In 2018, Zarifa Ghafari became Afghanistan’s youngest female mayor. Below, read an exclusive excerpt from her book Zarifa: A Woman’s Battle in a Man’s World about her history-making mayoral appointment, fleeing Kabul after her father was assassinated in 2020, and returning earlier this year to a changed country.


When I arrived in Kabul in February of this year, my first emotion was gut-twisting fear, tinged with joy. Soon after our escape from Afghanistan, my family and I had been offered asylum in Germany, in the same small town my aunt lived in. We were settled in two clean and modern apartments, one for Bashir, my fiancé, and me, the other for my mother and siblings. I knew we were lucky to have been given a new home so quickly, but my mind and heart were still in Kabul. I followed each small development there on Facebook and Twitter, more engaged with the screen than with the world around me.

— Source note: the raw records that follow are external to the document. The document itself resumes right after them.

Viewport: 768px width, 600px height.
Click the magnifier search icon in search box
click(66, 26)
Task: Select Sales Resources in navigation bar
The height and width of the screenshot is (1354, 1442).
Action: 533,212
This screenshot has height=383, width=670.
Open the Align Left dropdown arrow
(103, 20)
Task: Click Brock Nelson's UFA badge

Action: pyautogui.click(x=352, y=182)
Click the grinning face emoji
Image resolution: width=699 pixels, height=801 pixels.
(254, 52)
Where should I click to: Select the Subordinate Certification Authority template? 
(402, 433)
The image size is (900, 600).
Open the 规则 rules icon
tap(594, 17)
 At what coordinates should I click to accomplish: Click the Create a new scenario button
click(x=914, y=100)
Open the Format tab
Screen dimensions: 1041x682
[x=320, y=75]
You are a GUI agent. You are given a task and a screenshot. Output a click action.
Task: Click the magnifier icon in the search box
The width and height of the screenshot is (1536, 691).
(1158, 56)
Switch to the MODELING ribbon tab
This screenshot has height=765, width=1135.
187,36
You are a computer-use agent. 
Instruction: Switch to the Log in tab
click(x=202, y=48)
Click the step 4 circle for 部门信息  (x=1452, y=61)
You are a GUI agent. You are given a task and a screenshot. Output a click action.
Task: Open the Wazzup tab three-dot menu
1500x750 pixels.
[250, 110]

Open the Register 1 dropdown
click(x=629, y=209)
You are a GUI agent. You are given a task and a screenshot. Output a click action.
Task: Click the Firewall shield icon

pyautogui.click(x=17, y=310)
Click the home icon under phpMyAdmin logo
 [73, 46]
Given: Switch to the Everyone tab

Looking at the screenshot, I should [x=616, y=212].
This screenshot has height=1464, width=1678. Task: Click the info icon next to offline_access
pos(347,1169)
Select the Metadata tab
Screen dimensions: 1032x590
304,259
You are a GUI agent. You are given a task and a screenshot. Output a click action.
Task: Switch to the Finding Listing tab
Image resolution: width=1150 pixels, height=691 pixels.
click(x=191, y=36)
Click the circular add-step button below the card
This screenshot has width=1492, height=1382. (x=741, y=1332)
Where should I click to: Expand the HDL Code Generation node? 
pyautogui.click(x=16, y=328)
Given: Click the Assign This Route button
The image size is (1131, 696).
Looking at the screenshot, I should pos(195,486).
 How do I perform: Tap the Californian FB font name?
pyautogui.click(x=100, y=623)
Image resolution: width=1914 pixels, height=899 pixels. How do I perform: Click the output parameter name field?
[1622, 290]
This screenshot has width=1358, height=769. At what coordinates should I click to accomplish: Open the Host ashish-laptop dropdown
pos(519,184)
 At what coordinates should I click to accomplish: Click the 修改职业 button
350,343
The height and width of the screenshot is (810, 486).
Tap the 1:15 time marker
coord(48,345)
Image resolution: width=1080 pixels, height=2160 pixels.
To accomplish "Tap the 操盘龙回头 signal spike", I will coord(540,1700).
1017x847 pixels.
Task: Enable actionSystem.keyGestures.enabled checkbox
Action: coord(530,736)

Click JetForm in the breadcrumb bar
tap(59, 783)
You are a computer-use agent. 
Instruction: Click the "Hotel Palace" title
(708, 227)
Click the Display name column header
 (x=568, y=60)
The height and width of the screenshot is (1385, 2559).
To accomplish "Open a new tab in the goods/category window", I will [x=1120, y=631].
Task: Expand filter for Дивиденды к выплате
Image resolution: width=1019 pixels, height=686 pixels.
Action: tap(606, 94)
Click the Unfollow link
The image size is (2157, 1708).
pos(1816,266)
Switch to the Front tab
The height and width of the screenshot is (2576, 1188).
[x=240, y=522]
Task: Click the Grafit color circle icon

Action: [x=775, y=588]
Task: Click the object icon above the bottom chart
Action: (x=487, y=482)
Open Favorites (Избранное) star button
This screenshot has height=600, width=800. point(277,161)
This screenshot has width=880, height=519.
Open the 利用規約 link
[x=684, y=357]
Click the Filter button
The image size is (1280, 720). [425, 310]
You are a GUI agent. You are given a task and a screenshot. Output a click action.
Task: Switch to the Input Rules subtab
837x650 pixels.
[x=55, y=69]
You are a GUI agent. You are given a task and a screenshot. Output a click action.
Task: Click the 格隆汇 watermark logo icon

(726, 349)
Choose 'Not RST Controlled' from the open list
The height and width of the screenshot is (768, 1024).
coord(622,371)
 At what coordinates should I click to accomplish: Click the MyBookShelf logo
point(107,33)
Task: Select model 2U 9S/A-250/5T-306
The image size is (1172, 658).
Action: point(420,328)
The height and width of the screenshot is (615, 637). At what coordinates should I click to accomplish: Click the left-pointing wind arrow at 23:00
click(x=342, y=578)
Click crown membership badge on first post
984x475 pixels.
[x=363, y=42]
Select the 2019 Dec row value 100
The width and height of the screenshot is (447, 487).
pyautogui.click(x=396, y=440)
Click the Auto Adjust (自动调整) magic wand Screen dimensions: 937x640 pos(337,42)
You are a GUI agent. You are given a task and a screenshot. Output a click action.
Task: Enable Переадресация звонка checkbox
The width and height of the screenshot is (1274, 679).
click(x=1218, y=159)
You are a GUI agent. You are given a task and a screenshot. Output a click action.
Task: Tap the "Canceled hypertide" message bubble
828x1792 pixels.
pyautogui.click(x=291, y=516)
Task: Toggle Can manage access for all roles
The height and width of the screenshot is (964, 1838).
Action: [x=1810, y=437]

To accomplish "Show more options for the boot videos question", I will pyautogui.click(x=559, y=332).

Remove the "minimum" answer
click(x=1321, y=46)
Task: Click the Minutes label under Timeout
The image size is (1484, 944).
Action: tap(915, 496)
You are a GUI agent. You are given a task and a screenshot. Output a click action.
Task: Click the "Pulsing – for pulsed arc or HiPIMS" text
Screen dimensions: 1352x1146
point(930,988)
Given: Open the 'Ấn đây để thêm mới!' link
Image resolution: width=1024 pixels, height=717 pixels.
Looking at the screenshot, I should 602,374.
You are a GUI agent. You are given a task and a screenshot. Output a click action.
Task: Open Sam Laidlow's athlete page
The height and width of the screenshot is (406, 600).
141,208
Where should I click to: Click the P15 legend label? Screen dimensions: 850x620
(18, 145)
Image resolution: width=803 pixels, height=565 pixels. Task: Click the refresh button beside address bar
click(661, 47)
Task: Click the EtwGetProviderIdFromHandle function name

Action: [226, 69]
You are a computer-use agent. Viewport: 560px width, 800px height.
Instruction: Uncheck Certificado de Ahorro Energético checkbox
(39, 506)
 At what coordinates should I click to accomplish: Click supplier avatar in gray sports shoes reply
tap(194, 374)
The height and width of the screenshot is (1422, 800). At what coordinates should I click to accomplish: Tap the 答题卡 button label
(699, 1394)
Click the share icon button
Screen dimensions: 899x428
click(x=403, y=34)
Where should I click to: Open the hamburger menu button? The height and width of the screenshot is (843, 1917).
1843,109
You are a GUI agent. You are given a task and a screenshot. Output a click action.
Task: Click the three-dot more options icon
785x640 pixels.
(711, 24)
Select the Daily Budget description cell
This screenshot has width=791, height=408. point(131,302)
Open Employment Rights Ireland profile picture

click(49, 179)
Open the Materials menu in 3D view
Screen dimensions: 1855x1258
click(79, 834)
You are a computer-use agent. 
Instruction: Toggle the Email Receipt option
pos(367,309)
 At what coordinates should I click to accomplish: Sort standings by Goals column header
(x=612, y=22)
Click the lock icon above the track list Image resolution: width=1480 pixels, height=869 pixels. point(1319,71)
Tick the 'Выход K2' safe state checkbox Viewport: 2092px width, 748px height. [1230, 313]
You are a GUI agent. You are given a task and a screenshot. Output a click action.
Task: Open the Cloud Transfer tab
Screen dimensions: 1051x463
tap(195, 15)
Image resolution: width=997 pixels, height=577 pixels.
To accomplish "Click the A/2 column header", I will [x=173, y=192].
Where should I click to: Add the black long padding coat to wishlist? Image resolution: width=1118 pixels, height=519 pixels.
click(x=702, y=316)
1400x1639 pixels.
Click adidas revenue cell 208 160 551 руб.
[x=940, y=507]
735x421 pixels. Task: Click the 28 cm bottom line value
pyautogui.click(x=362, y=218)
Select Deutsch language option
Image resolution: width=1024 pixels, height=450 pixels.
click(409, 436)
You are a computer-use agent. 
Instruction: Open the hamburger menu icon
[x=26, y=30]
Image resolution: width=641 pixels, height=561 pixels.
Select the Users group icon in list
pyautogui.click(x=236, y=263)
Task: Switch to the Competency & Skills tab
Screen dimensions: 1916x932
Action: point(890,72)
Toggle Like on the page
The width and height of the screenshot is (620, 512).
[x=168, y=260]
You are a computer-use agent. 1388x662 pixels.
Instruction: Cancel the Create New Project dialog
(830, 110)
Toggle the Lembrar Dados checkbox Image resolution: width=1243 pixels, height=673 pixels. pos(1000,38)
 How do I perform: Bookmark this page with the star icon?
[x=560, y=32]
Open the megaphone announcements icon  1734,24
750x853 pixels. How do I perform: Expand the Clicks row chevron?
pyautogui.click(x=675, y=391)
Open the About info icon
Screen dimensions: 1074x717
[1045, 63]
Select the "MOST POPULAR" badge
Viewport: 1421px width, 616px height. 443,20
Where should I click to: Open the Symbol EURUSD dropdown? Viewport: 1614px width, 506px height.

It was on Facebook that I learned about a woman in Ghazni province, south of Kabul, who was trying to sell her daughter. The girl, thirteen years old, was the youngest of four, and her mother was a widow. With the fall of the country to the Taliban, almost all the international aid organizations had pulled out their teams, and then crushing sanctions were slapped down, plunging the country into deeper poverty; however, since the Taliban’s return she had been unable to beg on the streets, much less go out to find work. She was asking for 2,000 euros for the girl. Instead of seeing all her children starve, the woman had decided it would be best to send one of them to another house, and bring in money to keep the rest of them alive. I asked a friend who was still in Afghanistan to track the woman down, and I began to collect donations for her. We were able to give 1,000 euros – enough to keep her daughter at home. Knowing that one girl had been saved gave me a brief buzz of happiness.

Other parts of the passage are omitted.